Occupational Therapy vs. Physical Therapy: What Is the Difference?
Occupational therapy and physical therapy are both rehabilitation professions that help people function better after injury, illness, or developmental challenges. They are often provided together, and there is genuine overlap in some areas. But they have distinct focuses, and understanding the difference helps you know which professional you need — and why you might need both.
The Core Difference
Physical therapy focuses primarily on movement — restoring strength, flexibility, balance, endurance, and the mechanics of how the body moves. Physical therapists address pain, impaired movement, and the underlying physical capacity needed to perform activities.
Occupational therapy focuses on function — how a person performs the meaningful activities of daily life. Occupational therapists address the full range of factors that affect daily performance, including physical, cognitive, sensory, and emotional components.
A useful way to think about it: physical therapy addresses what the body can do. Occupational therapy addresses how a person uses what their body can do to live their daily life.
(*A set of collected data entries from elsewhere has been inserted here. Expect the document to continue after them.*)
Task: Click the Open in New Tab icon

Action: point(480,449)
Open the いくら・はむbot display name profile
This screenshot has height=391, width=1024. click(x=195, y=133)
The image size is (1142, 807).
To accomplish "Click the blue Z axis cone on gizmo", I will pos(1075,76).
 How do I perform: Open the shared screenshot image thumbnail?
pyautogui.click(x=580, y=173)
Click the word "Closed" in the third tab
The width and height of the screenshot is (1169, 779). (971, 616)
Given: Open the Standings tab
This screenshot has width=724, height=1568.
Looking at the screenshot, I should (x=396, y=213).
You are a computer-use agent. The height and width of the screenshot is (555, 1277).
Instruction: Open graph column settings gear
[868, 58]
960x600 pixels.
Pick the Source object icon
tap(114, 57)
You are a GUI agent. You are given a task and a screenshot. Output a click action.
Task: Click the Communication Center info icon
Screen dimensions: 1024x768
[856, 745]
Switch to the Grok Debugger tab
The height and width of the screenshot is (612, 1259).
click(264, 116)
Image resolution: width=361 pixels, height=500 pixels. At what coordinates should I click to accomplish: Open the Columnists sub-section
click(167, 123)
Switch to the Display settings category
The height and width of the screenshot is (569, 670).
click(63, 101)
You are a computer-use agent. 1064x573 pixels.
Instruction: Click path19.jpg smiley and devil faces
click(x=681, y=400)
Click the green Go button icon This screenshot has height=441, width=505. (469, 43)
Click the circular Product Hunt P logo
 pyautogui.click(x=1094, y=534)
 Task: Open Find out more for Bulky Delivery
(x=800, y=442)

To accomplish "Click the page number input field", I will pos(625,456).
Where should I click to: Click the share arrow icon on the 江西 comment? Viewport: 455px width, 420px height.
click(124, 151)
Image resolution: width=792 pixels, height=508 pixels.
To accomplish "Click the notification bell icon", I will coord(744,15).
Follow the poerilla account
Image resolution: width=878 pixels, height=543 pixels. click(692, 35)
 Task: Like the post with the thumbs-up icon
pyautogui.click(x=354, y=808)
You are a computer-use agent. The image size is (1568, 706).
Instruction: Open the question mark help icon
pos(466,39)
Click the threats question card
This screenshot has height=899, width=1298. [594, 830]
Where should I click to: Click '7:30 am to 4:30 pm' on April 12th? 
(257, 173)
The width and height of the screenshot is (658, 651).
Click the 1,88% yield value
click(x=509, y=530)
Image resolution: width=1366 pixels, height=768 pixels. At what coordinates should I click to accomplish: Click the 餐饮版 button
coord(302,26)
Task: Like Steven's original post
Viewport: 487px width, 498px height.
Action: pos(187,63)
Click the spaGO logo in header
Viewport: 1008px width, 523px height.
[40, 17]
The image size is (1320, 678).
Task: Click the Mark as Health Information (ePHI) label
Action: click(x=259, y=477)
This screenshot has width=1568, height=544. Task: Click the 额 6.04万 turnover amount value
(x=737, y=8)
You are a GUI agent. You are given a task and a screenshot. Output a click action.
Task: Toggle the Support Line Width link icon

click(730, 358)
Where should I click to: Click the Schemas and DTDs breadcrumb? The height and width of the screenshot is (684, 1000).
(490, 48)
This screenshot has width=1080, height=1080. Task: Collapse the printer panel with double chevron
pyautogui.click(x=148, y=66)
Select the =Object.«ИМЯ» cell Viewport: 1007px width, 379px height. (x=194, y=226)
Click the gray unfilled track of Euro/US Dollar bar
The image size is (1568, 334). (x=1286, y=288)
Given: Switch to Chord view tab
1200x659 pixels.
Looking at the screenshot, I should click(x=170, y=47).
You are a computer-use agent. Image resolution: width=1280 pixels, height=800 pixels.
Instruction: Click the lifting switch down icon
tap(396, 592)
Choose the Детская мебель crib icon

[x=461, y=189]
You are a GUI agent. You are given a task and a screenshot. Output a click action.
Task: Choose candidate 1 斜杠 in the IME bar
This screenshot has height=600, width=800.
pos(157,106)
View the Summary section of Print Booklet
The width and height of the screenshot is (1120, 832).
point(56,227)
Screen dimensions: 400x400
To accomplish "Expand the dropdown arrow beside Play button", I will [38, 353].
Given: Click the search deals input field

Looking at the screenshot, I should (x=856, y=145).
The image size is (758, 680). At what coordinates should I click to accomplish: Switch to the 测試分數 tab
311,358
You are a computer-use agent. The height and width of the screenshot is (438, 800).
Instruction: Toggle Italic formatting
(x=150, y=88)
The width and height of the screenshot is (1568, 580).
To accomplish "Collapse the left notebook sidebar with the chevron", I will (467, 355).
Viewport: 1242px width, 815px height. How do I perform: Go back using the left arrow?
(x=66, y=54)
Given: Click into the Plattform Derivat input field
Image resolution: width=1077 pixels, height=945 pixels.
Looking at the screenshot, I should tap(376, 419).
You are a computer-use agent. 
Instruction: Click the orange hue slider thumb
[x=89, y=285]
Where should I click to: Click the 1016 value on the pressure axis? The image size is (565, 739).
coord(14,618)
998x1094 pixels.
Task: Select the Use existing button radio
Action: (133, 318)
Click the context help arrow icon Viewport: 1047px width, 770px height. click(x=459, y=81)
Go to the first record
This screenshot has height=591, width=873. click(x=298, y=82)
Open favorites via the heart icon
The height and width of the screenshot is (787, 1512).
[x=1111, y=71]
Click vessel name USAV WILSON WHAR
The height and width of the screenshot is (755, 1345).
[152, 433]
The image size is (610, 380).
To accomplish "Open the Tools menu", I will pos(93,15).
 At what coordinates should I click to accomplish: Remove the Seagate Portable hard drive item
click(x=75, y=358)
Concrete Examples of the Difference
After a stroke:
- Physical therapy: Rebuilding walking ability, strength, and balance
- Occupational therapy: Relearning to dress, bathe, cook, and manage daily activities; addressing cognitive changes that affect daily function; recommending home modifications
After a hand injury:
- Physical therapy: May address shoulder and elbow range of motion and strength
- Occupational therapy: Addresses hand function directly — grip, pinch, fine motor skill — and how the hand is used in daily tasks and work
For a child with developmental delays:
- Physical therapy: Gross motor development — walking, running, jumping, balance
- Occupational therapy: Fine motor skills, self-care, sensory processing, school participation, play
For an older adult at risk of falls:
- Physical therapy: Strength training, balance exercises, gait training
- Occupational therapy: Home safety assessment, adaptive equipment, modifying daily activities to reduce fall risk, addressing cognitive factors that contribute to falls
For a person with low back pain:
- Physical therapy: Spinal mobility, core strengthening, pain management techniques
- Occupational therapy: Body mechanics for daily activities, workplace ergonomics, return-to-work planning, activity modification
When You Need Both
In many rehabilitation contexts, PT and OT work together as complementary parts of a comprehensive program. A person recovering from total knee replacement needs PT to restore knee range of motion and strength, and OT to manage daily activities during recovery and implement home safety modifications. A stroke survivor needs PT to restore walking ability and OT to restore the ability to manage daily life.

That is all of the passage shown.